BEGIN
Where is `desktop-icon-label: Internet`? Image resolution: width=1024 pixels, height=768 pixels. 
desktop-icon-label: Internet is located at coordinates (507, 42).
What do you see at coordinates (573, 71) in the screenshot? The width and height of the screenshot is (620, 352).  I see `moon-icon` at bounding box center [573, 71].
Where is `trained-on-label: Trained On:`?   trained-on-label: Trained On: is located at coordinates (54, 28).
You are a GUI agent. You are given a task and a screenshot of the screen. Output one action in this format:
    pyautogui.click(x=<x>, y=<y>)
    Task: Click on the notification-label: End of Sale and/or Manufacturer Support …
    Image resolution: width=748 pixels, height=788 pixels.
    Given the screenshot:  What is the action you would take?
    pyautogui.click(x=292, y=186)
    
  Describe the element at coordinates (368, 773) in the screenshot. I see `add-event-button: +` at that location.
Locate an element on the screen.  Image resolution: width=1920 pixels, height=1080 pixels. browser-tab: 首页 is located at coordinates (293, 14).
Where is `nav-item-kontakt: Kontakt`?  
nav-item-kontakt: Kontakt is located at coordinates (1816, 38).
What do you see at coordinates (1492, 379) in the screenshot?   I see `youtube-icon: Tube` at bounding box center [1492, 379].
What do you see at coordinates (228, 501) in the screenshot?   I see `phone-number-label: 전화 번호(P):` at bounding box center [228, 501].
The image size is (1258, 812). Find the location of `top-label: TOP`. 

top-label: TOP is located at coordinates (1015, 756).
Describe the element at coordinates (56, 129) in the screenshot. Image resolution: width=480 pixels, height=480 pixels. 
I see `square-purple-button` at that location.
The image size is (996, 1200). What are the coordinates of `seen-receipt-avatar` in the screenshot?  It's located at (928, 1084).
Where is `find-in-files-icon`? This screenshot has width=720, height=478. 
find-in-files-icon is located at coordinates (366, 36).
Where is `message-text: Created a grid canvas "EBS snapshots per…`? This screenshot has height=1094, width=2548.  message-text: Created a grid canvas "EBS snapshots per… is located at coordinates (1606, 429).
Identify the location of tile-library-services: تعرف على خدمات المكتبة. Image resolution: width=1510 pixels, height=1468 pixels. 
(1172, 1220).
END
*Problem details*
Output everything from the row containing "Locate an element" down to the last of the rows above, reproducing each line verbatim.

*Answer section*
Locate an element on the screen.  Image resolution: width=1920 pixels, height=1080 pixels. browser-tab: 首页 is located at coordinates (293, 14).
Where is `nav-item-kontakt: Kontakt`?  
nav-item-kontakt: Kontakt is located at coordinates (1816, 38).
What do you see at coordinates (1492, 379) in the screenshot?   I see `youtube-icon: Tube` at bounding box center [1492, 379].
What do you see at coordinates (228, 501) in the screenshot?   I see `phone-number-label: 전화 번호(P):` at bounding box center [228, 501].
The image size is (1258, 812). Find the location of `top-label: TOP`. 

top-label: TOP is located at coordinates (1015, 756).
Describe the element at coordinates (56, 129) in the screenshot. Image resolution: width=480 pixels, height=480 pixels. 
I see `square-purple-button` at that location.
The image size is (996, 1200). What are the coordinates of `seen-receipt-avatar` in the screenshot?  It's located at (928, 1084).
Where is `find-in-files-icon`? This screenshot has width=720, height=478. 
find-in-files-icon is located at coordinates (366, 36).
Where is `message-text: Created a grid canvas "EBS snapshots per…`? This screenshot has height=1094, width=2548.  message-text: Created a grid canvas "EBS snapshots per… is located at coordinates (1606, 429).
Identify the location of tile-library-services: تعرف على خدمات المكتبة. Image resolution: width=1510 pixels, height=1468 pixels. 
(1172, 1220).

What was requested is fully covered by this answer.